━━━ Material for this exercise ━━━

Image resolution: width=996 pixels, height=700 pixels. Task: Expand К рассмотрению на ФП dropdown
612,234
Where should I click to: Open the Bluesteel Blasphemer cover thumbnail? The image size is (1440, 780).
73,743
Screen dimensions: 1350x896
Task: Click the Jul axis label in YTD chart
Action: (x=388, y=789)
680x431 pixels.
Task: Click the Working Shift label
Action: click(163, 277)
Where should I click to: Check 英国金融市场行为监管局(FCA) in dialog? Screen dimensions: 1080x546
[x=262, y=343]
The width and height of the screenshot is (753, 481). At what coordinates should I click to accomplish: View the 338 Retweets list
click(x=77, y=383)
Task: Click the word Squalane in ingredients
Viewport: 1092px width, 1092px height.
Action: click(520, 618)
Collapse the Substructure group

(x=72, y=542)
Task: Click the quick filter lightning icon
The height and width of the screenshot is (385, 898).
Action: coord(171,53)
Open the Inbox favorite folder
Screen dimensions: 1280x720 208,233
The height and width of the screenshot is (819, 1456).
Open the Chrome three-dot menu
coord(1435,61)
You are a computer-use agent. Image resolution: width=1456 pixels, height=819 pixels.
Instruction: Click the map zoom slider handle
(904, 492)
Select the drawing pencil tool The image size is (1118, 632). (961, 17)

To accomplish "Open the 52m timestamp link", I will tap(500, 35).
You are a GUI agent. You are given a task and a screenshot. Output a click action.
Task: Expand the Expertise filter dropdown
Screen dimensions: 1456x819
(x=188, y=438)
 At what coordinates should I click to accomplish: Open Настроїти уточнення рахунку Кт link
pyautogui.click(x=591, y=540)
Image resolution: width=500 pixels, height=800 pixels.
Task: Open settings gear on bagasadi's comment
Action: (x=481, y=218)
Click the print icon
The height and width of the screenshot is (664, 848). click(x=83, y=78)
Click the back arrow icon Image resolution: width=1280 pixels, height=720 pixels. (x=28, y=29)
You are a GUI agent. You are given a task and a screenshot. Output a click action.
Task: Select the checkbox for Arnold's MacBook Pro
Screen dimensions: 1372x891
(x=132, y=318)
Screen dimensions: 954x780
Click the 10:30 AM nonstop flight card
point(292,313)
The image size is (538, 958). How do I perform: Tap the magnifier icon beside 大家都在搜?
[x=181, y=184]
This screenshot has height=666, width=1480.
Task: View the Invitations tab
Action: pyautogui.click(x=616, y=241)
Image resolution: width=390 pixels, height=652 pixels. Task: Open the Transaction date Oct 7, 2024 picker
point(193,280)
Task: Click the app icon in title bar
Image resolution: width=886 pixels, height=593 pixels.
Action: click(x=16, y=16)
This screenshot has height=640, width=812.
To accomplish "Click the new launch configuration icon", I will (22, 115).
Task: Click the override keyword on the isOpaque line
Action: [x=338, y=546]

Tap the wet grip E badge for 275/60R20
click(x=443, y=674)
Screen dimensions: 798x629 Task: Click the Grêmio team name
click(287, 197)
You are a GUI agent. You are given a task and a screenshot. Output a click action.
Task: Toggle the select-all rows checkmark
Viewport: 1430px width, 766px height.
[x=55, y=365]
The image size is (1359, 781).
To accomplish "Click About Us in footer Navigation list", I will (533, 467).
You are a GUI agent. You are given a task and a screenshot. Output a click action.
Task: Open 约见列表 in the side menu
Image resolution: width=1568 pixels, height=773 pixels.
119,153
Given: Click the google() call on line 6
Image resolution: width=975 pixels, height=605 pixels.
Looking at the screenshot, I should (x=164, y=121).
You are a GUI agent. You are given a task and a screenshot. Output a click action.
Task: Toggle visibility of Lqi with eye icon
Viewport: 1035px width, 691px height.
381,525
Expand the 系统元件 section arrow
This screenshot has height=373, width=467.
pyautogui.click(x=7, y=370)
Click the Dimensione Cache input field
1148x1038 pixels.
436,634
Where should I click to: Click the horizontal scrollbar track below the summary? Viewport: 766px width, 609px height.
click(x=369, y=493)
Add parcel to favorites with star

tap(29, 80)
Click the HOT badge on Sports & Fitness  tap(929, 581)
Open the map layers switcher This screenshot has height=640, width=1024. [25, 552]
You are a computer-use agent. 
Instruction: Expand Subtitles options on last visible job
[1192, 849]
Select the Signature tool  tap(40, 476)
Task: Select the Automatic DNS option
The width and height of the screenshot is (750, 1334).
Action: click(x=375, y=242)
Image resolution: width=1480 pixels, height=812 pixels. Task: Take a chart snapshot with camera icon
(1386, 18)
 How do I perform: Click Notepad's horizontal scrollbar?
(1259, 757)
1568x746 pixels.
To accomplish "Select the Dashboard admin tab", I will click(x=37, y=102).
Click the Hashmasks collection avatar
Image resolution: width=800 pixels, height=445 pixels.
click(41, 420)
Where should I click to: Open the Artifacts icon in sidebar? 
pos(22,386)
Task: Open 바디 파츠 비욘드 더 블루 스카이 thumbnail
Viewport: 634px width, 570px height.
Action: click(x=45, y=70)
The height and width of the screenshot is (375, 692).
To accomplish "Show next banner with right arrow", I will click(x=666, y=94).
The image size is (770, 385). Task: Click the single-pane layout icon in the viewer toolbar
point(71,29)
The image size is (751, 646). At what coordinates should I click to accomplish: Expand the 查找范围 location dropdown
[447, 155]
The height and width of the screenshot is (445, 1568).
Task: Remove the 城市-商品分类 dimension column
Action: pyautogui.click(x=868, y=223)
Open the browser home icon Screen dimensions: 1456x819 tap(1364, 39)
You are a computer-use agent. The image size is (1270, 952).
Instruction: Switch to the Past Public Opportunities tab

━━━

_Exercise instructions_.
Reproduce verbatim the entries between the lines holding "Task: Click the app icon in title bar" and "Open the map", inclusive.

_Solution for this exercise_.
Task: Click the app icon in title bar
Image resolution: width=886 pixels, height=593 pixels.
Action: click(x=16, y=16)
This screenshot has height=640, width=812.
To accomplish "Click the new launch configuration icon", I will (22, 115).
Task: Click the override keyword on the isOpaque line
Action: [x=338, y=546]

Tap the wet grip E badge for 275/60R20
click(x=443, y=674)
Screen dimensions: 798x629 Task: Click the Grêmio team name
click(287, 197)
You are a GUI agent. You are given a task and a screenshot. Output a click action.
Task: Toggle the select-all rows checkmark
Viewport: 1430px width, 766px height.
[x=55, y=365]
The image size is (1359, 781).
To accomplish "Click About Us in footer Navigation list", I will (533, 467).
You are a GUI agent. You are given a task and a screenshot. Output a click action.
Task: Open 约见列表 in the side menu
Image resolution: width=1568 pixels, height=773 pixels.
119,153
Given: Click the google() call on line 6
Image resolution: width=975 pixels, height=605 pixels.
Looking at the screenshot, I should (x=164, y=121).
You are a GUI agent. You are given a task and a screenshot. Output a click action.
Task: Toggle visibility of Lqi with eye icon
Viewport: 1035px width, 691px height.
381,525
Expand the 系统元件 section arrow
This screenshot has height=373, width=467.
pyautogui.click(x=7, y=370)
Click the Dimensione Cache input field
1148x1038 pixels.
436,634
Where should I click to: Click the horizontal scrollbar track below the summary? Viewport: 766px width, 609px height.
click(x=369, y=493)
Add parcel to favorites with star

tap(29, 80)
Click the HOT badge on Sports & Fitness  tap(929, 581)
Open the map layers switcher This screenshot has height=640, width=1024. [25, 552]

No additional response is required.